27 Aug


As some people know, I’ve been thinking about robotic gardening for years. It’s about time I started on it.

The robot’s brain will consist of a few modules, some of which are:

  • A recognition engine, for distinguishing between plants I want, plants I don’t want, and other miscellaneous items (sky, dirt, people, etc).
  • A mapping engine. This engine will take multiple images as its input, and build up a 3D internal representation of the world based on those images.
  • The rest. I’ll worry about these when the time comes, but basically, these consist of a scheduling engine, code for controlling the various parts of the robot, and sundry.

I’ve started on the recognition engine, which I am calling rekog, as I’m using the KDE widget set to construct it.

In the end, the finished code will consist of a simple API for importing an image and retrieving a list of probable identities for the image’s contents.

Of course, to get to that end, I need something visual, so I’m building a visual program for importing the images and building test data.
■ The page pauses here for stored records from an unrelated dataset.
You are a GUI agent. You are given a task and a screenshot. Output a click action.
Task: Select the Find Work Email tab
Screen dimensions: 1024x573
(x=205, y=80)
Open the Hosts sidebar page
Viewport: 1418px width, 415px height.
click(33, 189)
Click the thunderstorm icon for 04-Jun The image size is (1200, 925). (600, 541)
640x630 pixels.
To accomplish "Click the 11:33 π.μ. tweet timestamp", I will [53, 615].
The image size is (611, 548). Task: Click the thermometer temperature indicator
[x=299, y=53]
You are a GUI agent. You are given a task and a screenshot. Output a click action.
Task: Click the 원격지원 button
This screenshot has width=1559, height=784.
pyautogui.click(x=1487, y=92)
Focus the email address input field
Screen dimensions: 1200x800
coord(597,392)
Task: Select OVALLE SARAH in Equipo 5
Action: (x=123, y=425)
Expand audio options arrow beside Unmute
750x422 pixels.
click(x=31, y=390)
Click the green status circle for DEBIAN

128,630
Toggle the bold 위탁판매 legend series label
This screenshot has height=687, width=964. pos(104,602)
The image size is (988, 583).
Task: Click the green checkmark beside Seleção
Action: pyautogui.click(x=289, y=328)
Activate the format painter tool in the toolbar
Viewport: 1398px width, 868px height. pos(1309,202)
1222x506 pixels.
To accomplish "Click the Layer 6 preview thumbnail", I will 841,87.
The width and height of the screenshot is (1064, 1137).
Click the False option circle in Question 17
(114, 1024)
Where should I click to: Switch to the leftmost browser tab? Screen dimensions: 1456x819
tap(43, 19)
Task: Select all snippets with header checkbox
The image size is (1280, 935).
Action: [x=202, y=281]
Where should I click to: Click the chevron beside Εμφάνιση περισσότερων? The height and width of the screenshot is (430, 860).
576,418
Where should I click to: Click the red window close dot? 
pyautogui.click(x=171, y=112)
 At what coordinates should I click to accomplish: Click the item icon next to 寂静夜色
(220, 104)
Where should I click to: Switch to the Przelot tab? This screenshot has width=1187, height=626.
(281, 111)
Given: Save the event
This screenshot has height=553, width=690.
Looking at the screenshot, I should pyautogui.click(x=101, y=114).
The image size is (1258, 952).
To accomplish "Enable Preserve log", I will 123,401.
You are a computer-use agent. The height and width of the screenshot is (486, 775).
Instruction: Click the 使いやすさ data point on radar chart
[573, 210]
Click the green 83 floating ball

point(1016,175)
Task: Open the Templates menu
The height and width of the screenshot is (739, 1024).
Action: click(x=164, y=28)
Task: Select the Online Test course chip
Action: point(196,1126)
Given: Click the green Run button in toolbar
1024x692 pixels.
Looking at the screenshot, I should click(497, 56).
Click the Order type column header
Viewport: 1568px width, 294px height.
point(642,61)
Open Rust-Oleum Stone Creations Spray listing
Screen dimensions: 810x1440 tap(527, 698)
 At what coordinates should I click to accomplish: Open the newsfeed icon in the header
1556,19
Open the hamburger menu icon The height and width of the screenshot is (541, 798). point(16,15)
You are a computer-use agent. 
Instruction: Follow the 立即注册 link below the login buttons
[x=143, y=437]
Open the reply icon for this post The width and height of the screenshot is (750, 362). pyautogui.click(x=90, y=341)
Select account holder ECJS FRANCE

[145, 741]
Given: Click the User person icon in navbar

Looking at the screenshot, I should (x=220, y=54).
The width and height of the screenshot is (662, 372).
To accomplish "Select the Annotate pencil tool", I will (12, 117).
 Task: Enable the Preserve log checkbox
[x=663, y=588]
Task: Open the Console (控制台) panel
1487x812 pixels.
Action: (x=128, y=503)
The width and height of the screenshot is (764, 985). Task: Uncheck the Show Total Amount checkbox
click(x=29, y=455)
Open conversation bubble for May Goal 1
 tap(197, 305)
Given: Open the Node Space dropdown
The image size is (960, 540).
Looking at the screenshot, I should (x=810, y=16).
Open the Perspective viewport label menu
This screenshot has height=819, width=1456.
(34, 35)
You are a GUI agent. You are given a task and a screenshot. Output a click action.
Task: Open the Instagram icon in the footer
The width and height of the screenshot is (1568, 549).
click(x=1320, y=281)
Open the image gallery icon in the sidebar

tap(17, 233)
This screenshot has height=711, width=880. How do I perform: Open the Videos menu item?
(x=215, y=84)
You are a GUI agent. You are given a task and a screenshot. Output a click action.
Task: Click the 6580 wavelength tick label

The program will be simple to use. Simply build a list of images, create some “neurons” describing what the images contain (“vegetation”, “sky”, “road”, “grass”, “nettles”, “potatoes”), click “train”, then the engine will be reasonably ready for use with live images.

The “brain” of the engine will be a neural network, or at least, an approximation of what I think is a neural network (I’m not an educated computer scientist, so I may be wrong). In particular, it will be similar to a “Hopfield Network”.

The difference between a Hopfield network and the usual feed-forward perceptron is that a Hopfield network forms a recurrent cycle, which means that each neuron is linked to almost every other neuron (no “layers”), and a “memory” of sorts remains in the system.

An advantage to the memory effect is that an image seen just a moment ago can influence the result of the image you are looking at now. This means that if the engine is definite that the image it’s looking at contains, say, nettles, then there is a greater chance that it will recognise the nettles in the next image which is taken from a foot away.

Anyway – I’m enjoying learning visual programming – I never got the hang of GUI stuff back when I was working in C in the 20th century. The concepts I’ve learned working with Unobtrusive JavaScript and AJAX (two forms of asynchronous programming in web pages) are really helping me get the hang of it.